Michael Bowling is fascinated by the problem of how computers can learn to play games through experience. He is best known for his work in poker, most notably on two milestone advances, both published in Science: Cepheus ‘essentially’ solved the game of heads-up limit Texas hold’em in 2015, and in late 2016, DeepStack became the first AI to beat human professionals at heads-up no-limit Texas hold’em. Both systems represent theoretical leaps forward in the world of imperfect (or hidden) information games. In leading the development of the Arcade Learning Environment, which launched in 2013, Michael played a pivotal role in the adoption of Atari as a key challenge problem and testbed for AI researchers across the world. The Arcade Learning Environment was instrumental in establishing the subfield of deep reinforcement learning.

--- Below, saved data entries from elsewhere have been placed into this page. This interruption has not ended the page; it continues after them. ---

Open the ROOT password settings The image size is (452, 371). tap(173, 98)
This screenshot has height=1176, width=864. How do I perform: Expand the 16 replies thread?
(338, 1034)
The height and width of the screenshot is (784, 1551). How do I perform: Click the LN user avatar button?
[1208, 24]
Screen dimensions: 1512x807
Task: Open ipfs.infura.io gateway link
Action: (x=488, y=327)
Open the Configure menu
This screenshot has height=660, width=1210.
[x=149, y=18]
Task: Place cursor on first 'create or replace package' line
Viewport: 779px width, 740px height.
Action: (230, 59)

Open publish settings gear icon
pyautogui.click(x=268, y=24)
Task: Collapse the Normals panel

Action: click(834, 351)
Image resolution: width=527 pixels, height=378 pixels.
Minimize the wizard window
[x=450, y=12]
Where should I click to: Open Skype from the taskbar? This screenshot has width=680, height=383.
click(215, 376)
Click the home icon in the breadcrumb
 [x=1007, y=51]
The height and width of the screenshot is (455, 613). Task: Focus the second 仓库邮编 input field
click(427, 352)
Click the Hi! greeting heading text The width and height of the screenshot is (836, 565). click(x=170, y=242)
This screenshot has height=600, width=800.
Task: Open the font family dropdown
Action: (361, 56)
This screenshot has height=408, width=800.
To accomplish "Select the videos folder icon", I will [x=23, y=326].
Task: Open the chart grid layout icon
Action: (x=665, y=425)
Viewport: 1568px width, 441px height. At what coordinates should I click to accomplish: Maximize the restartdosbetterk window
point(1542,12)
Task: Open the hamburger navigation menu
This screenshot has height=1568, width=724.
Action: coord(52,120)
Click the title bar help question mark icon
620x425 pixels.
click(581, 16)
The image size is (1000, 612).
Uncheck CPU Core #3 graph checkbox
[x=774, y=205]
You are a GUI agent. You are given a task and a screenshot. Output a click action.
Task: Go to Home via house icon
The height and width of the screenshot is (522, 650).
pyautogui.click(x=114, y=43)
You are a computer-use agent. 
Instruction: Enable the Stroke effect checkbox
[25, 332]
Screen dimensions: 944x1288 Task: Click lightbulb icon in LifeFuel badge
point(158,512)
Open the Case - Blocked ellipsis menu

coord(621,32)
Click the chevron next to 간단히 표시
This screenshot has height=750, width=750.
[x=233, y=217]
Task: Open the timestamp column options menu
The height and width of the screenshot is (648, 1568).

Michael is a Fellow and Canada CIFAR AI Chair at Amii, a full professor at the University of Alberta and a Research Scientist at DeepMind in Edmonton, AB. He is also a principal investigator in the Reinforcement Learning and Artificial Intelligence (RLAI) Lab and leader of the Computer Poker Research Group – both at the University of Alberta. He has been an associate editor for top publications such as the Journal of Artificial Intelligence Research and has sat on the programming committees for more than 50 academic conferences, including AAAI, NeurIPS, ICML and IJCAI. With more than 100 papers published in scientific journals and refereed conferences and as the academic supervisor of over 30 early-stage researchers, Michael has been the recipient of numerous research and teaching awards. His work has been featured on the television programs Scientific American Frontiers, National Geographic Today, and Discovery Channel Canada, as well appearing in the New York Times, Wired, on CBC and BBC radio, and twice in exhibits at the Smithsonian Museums in Washington, DC.

“Games are neat little packages of content that let us create AI that can reason, plan, strategize – even play – all things that are fundamental aspects of intelligence.”